>>>>>

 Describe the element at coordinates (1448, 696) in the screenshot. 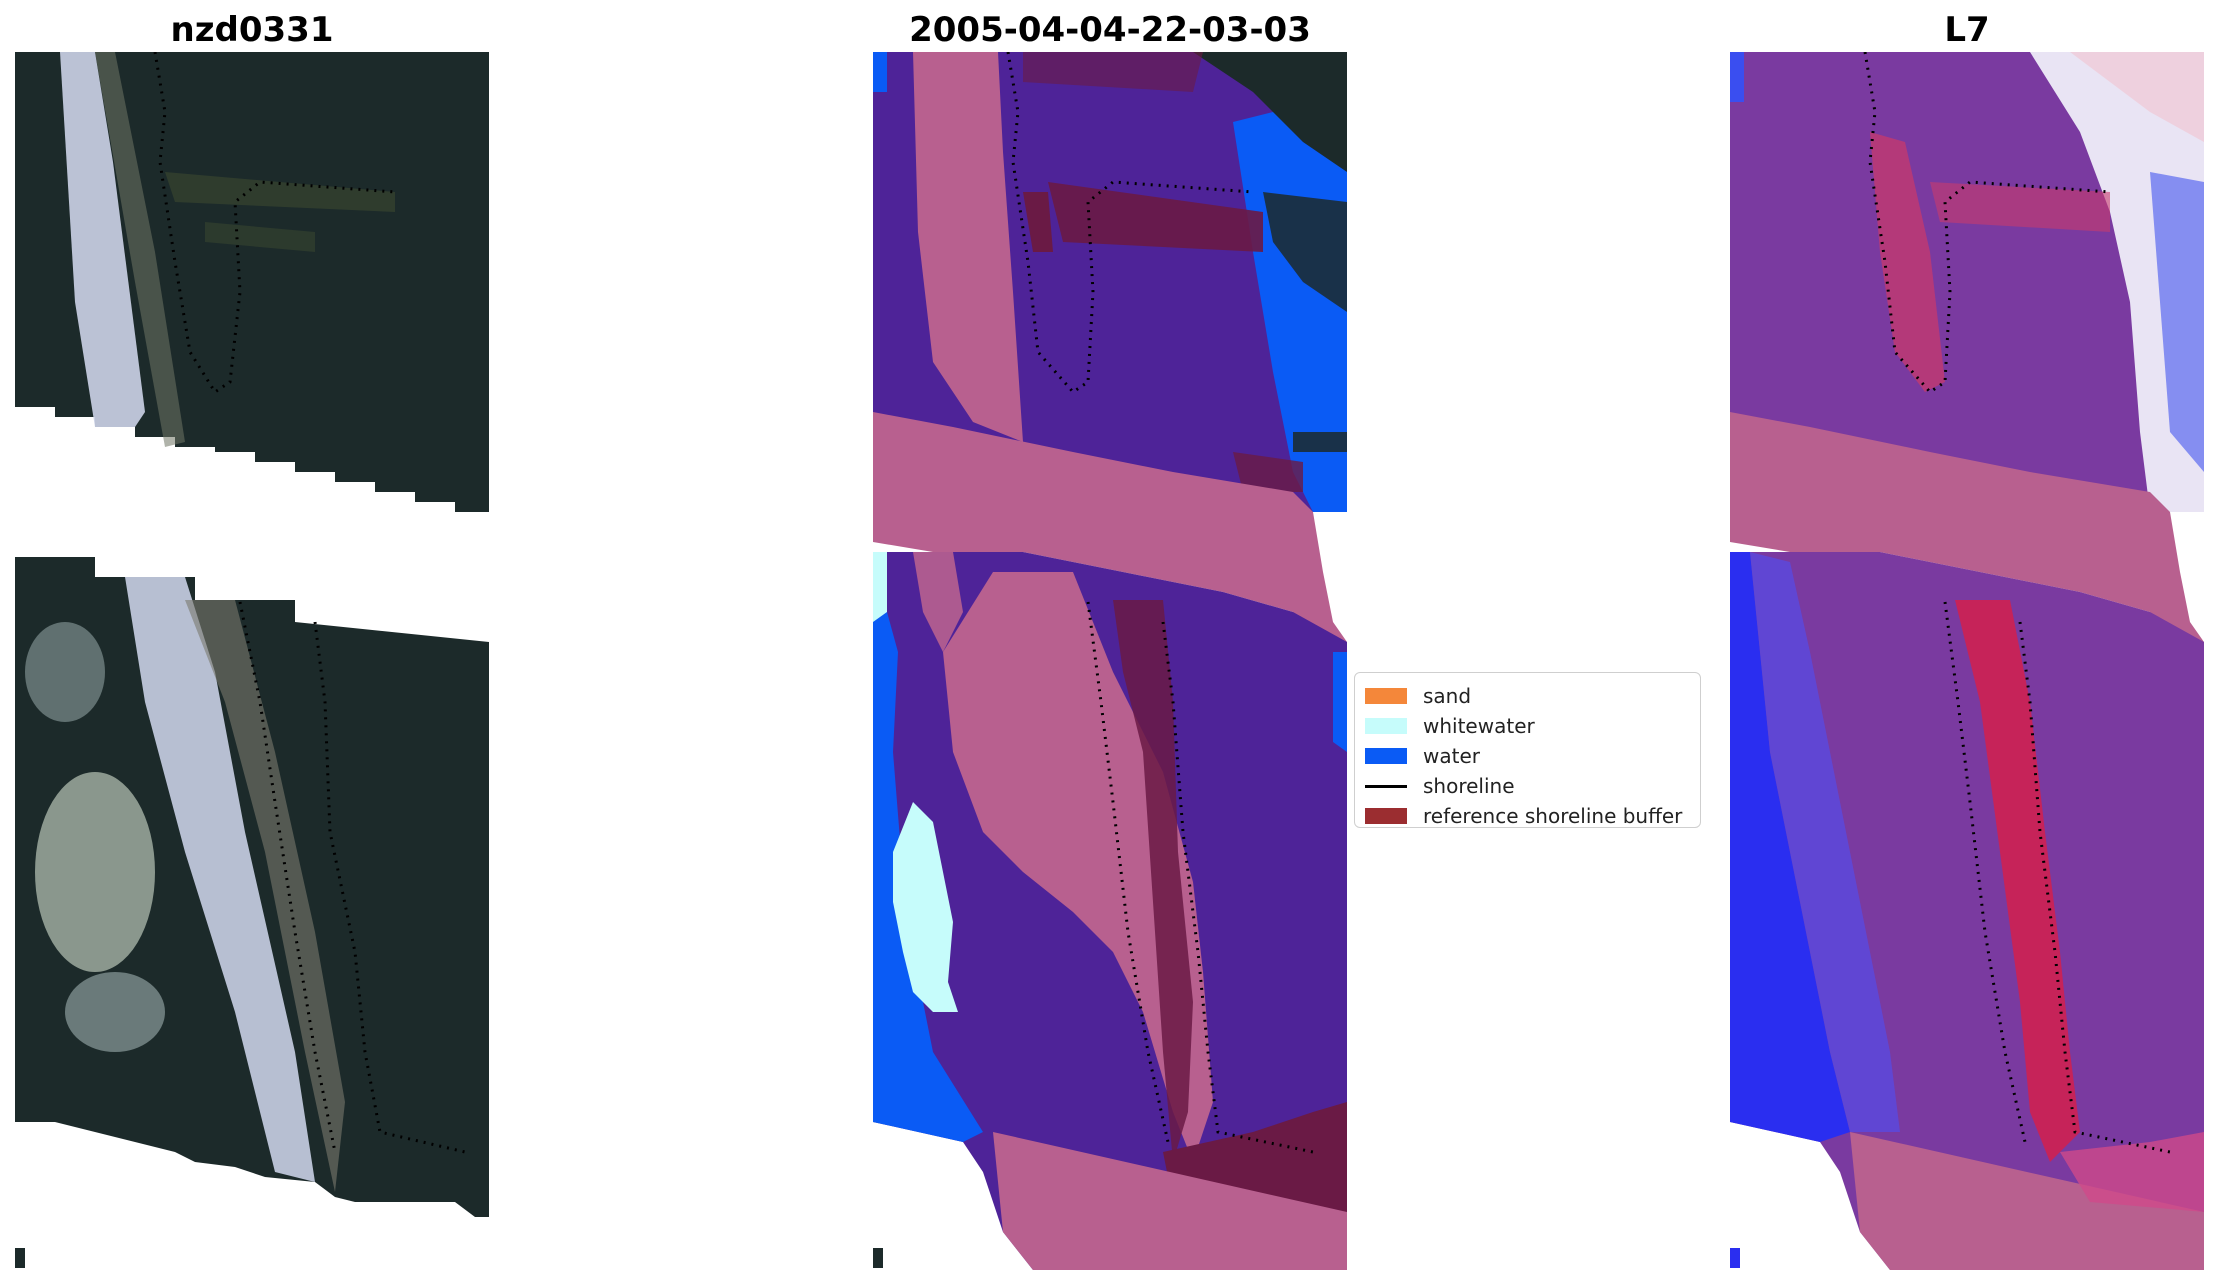

I see `legend-label-sand: sand` at that location.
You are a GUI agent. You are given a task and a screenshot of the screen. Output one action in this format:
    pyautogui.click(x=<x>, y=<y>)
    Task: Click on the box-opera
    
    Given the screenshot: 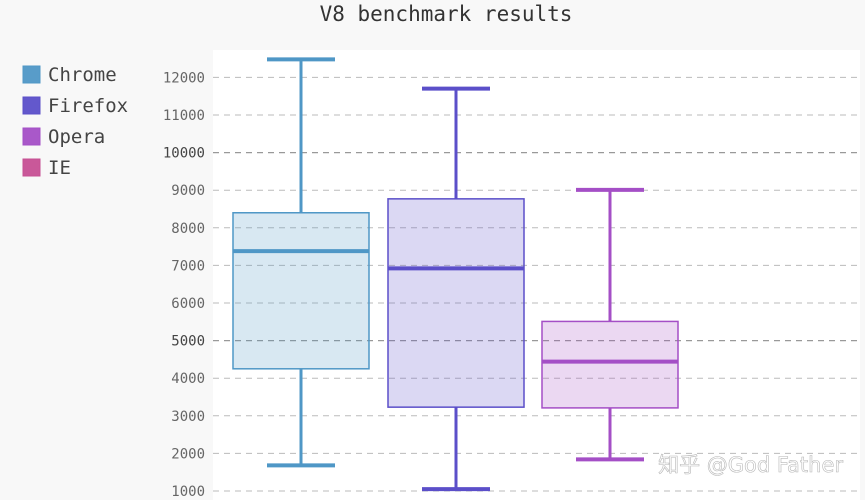 What is the action you would take?
    pyautogui.click(x=610, y=324)
    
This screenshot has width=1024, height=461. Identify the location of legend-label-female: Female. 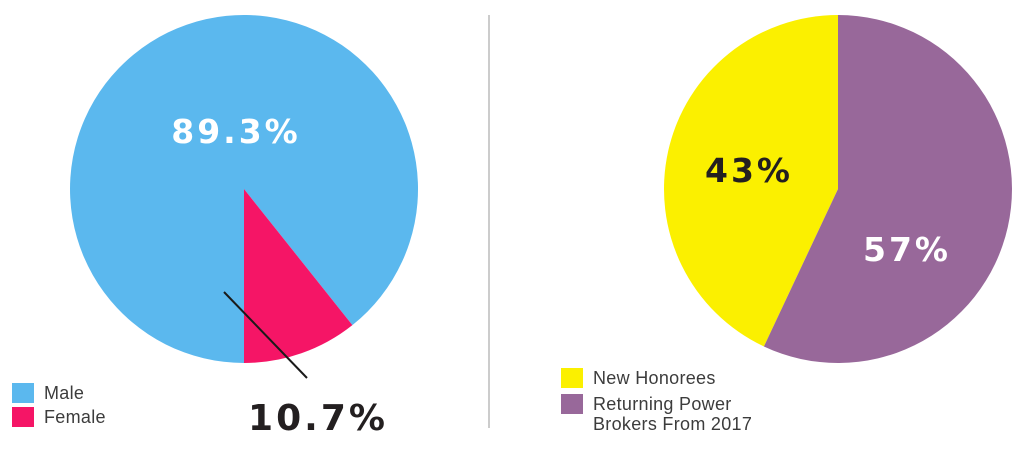
(75, 417).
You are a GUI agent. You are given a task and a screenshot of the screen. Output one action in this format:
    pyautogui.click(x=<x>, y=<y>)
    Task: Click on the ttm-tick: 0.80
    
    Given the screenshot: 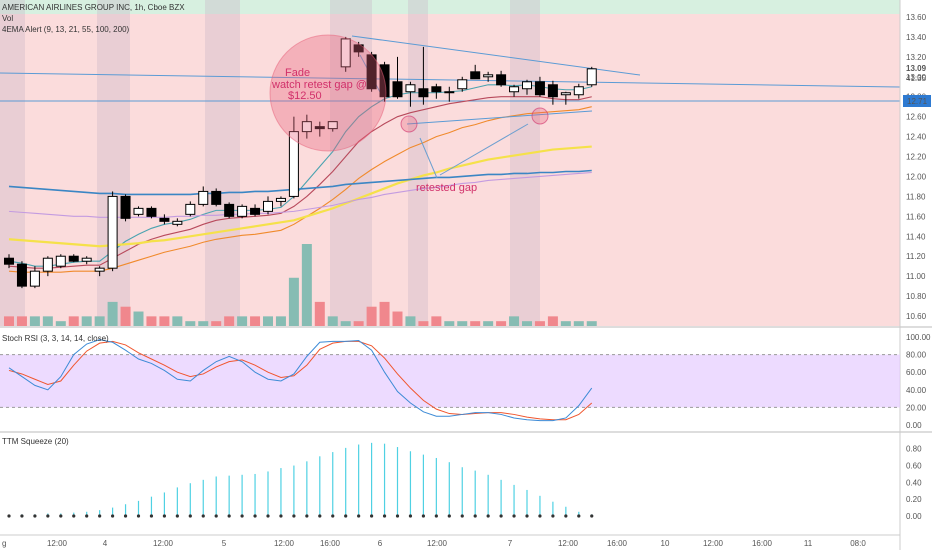 What is the action you would take?
    pyautogui.click(x=914, y=450)
    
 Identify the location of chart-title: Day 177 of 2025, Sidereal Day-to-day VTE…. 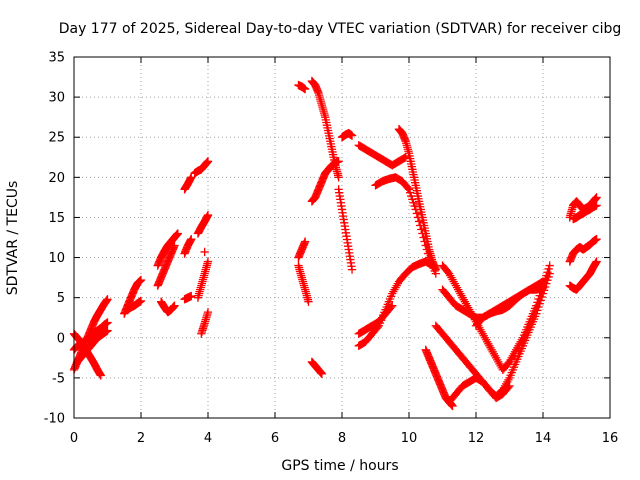
(340, 29).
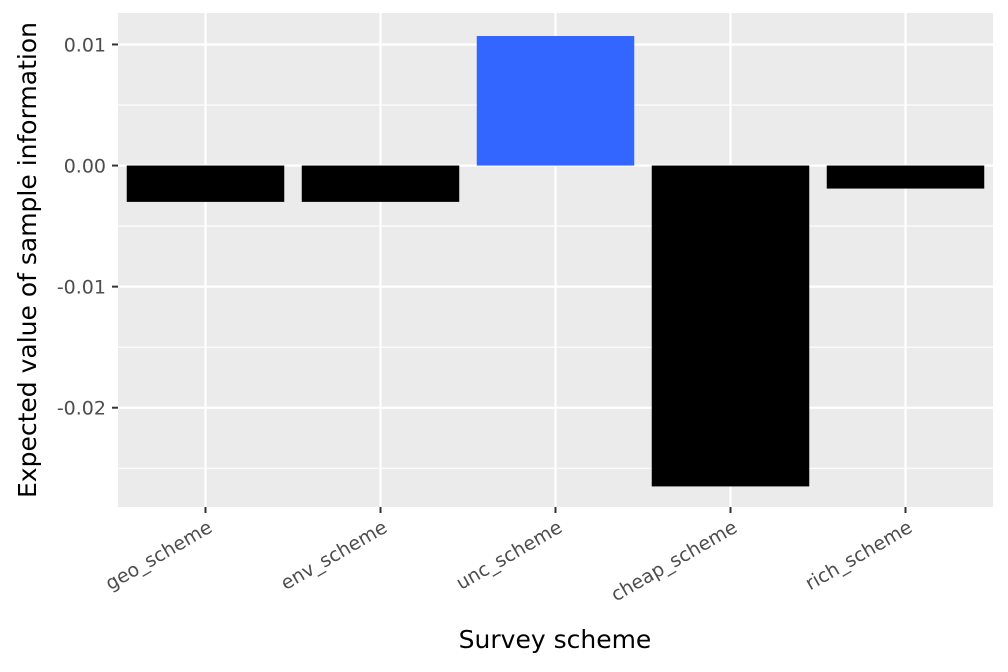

<<<<<

Set down the items again without alteration, from the line containing "Identify the location of chart-title: Day" through the end of the items, both ends included, and leave the pictures out.

Answer to the problem.
 Identify the location of chart-title: Day 177 of 2025, Sidereal Day-to-day VTE…. 
(340, 29).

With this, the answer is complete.